Our first audience question was in respect to scale and organizational growth versus impact, and the panelists agreed that the best work combines advice and educational support with the financial services provided. Premal used recent debtor revolts in Bolivia as an example, and informed us that those institutions providing credit coupled with education didn’t experience any revolts. This goes to show that the impact is a result not just of the value of the loan, but also the client-lender relationship.
The role of gender in the industry came up, and Ayesha confirmed that the bulk of the MFIs they work with at MicroCredit Enterprises have portfolios predominantly comprised of women borrowers. Research has shown that women are more likely to put profits they make back into their families and communities as opposed to some luxury item. Eric stated that in the US, they haven’t found evidence that women pay any better than men, and thus doesn’t take gender into consideration when funding loans. He said he would base any gender consideration on the impact he hopes to make: to benefit children he would reach out women, to lower crime rates he would focus on men instead, and for job creation would not show preferential treatment to either.
Next, mobile banking was discussed; as a member in the audience asked what impact mobile banking will have on a predominantly “high-touch” industry. Both Chris and Premal agreed that “multiplex problems require multi-faceted solutions,” and that such innovations should be implemented, not only to deliver financial services, but also to address a wide range of social missions. Underserved populations are not just in need of financial access, but also health care, insurance and many other basic services we take for granted in developed countries. Premal also mentioned that an MFI in Kenya (that works strictly with mobile payments) conducts 60% of its business with borrowers after closing hours.
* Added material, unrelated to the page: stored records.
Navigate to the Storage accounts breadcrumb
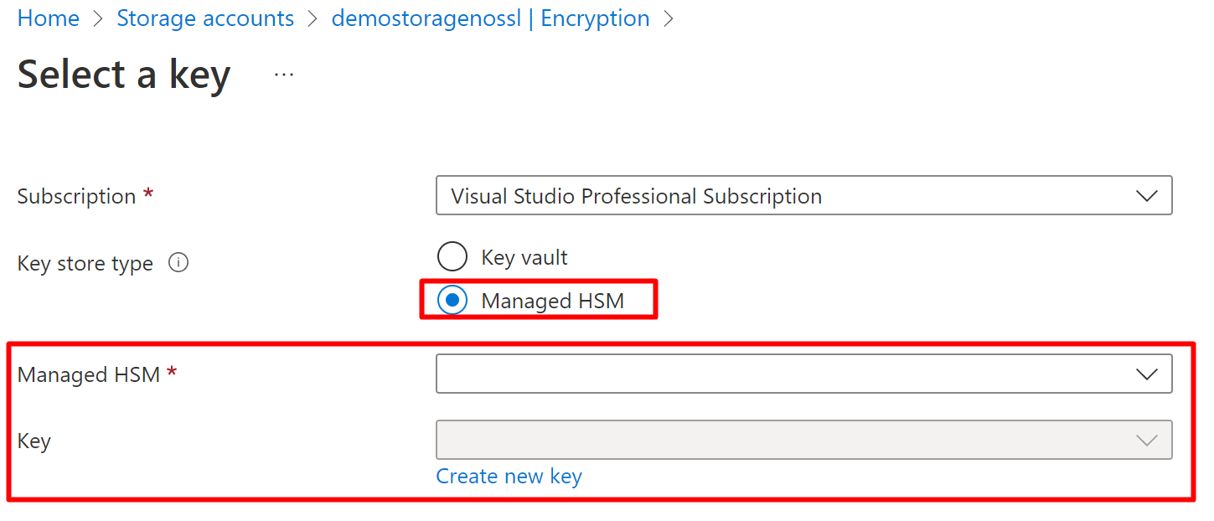The image size is (1214, 521). tap(205, 18)
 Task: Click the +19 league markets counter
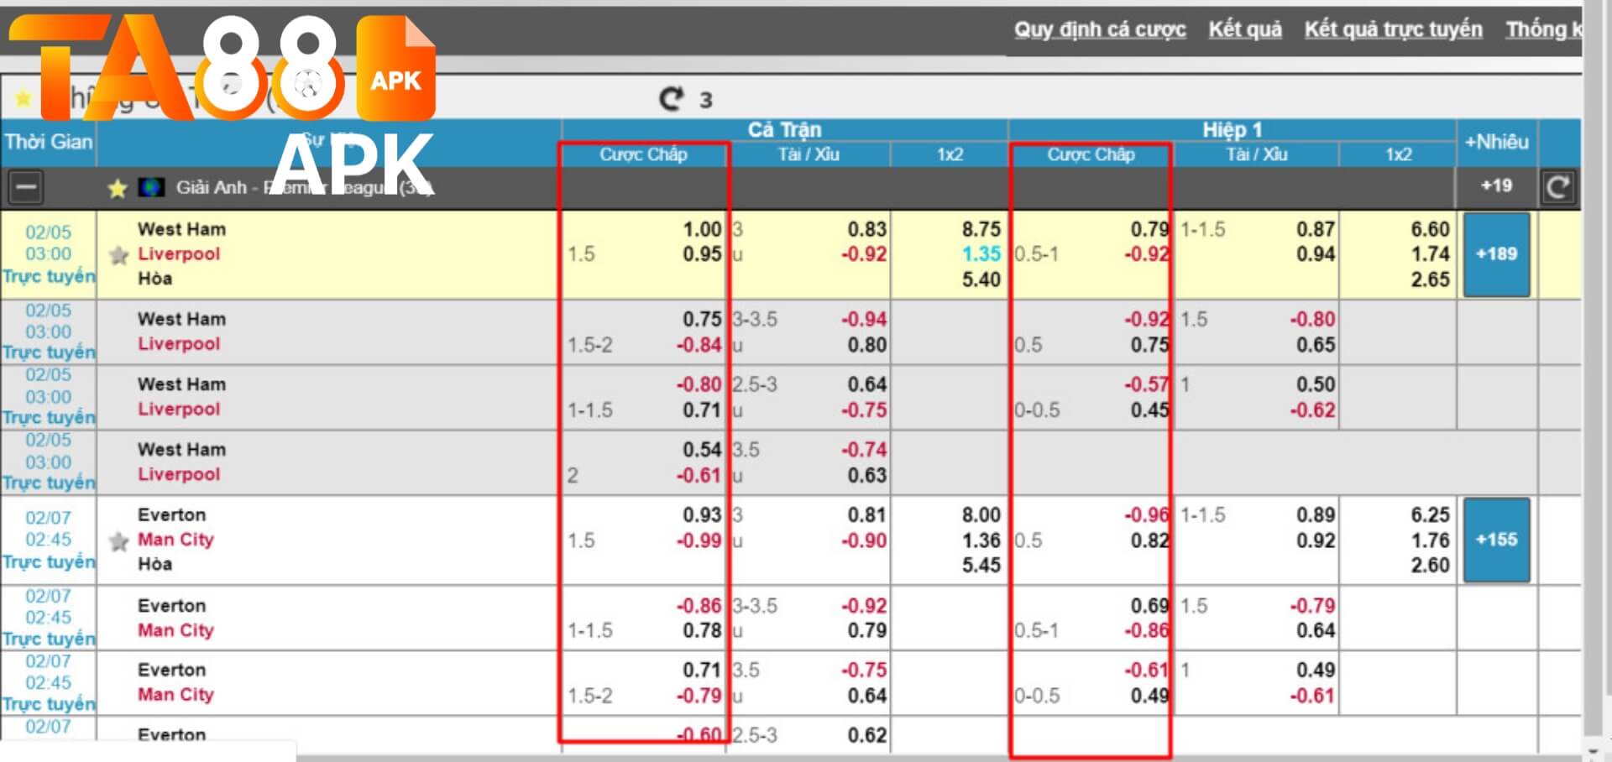(x=1496, y=185)
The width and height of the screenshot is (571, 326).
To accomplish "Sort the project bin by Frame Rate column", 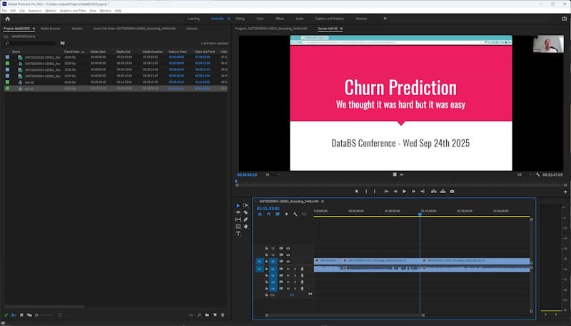I will [x=72, y=51].
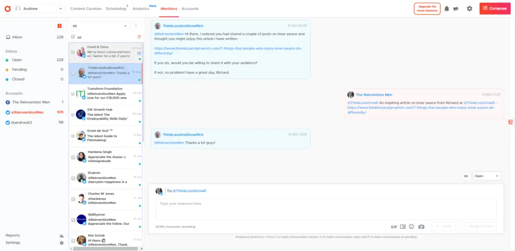
Task: Open the 'All' filter dropdown
Action: tap(99, 26)
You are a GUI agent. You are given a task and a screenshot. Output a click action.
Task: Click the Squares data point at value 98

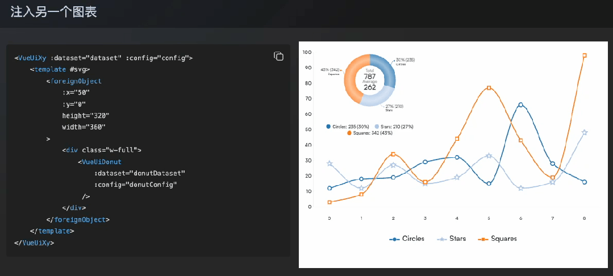584,56
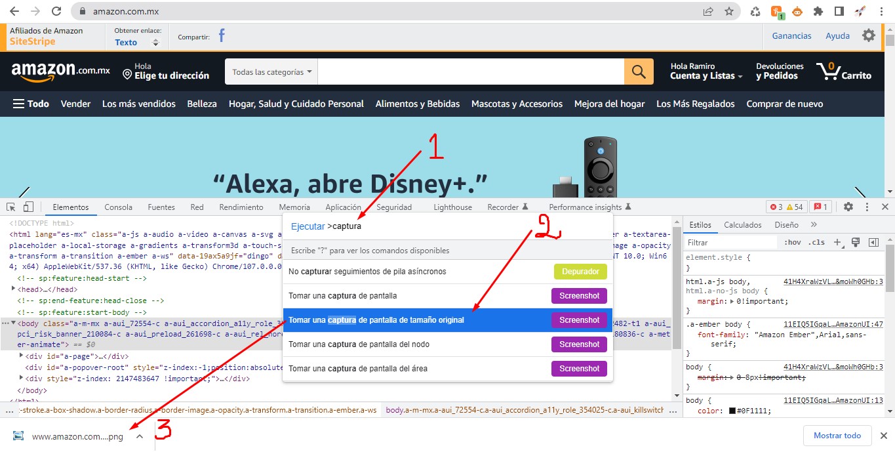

This displays the need for 24/7 services so borrowers can bank online when they have time. Again, with any innovation, it is most important to understand client needs to best develop new products and services.
Finally, the panelists were asked to provide last words on what the future of microfinance entails, focusing this time on potential methods in which we can measure social impact. Premal explained that MFIs could better incentivize their loan officers to offer credit only to appropriate clients. Premal described a new innovation, a “poverty scorecard”, containing a list of simple ‘yes’ or ‘no’ questions, that is being used to help loan officers determine whether or not a particular client is living below the poverty level. By creating an incentive plan based on getting loans to the right people, and maintaining a high repayment rate, they are hopeful to avoid the problem of loan officers pushing loans based on quantity as opposed to quality. They hope to use this scorecard to track progress as well – using it on an ongoing basis can show differences in their clients’ level of poverty, and ultimately create a method to monitor and evaluate company performance. The panelists agreed that the measurement and management of social performance is in a much more preliminary phase than that of financial performance. It’s very difficult to manage what you can’t measure, but through the development of evaluation metrics and other social impact indices, we can ensure microfinance continues to fulfill its primary purpose.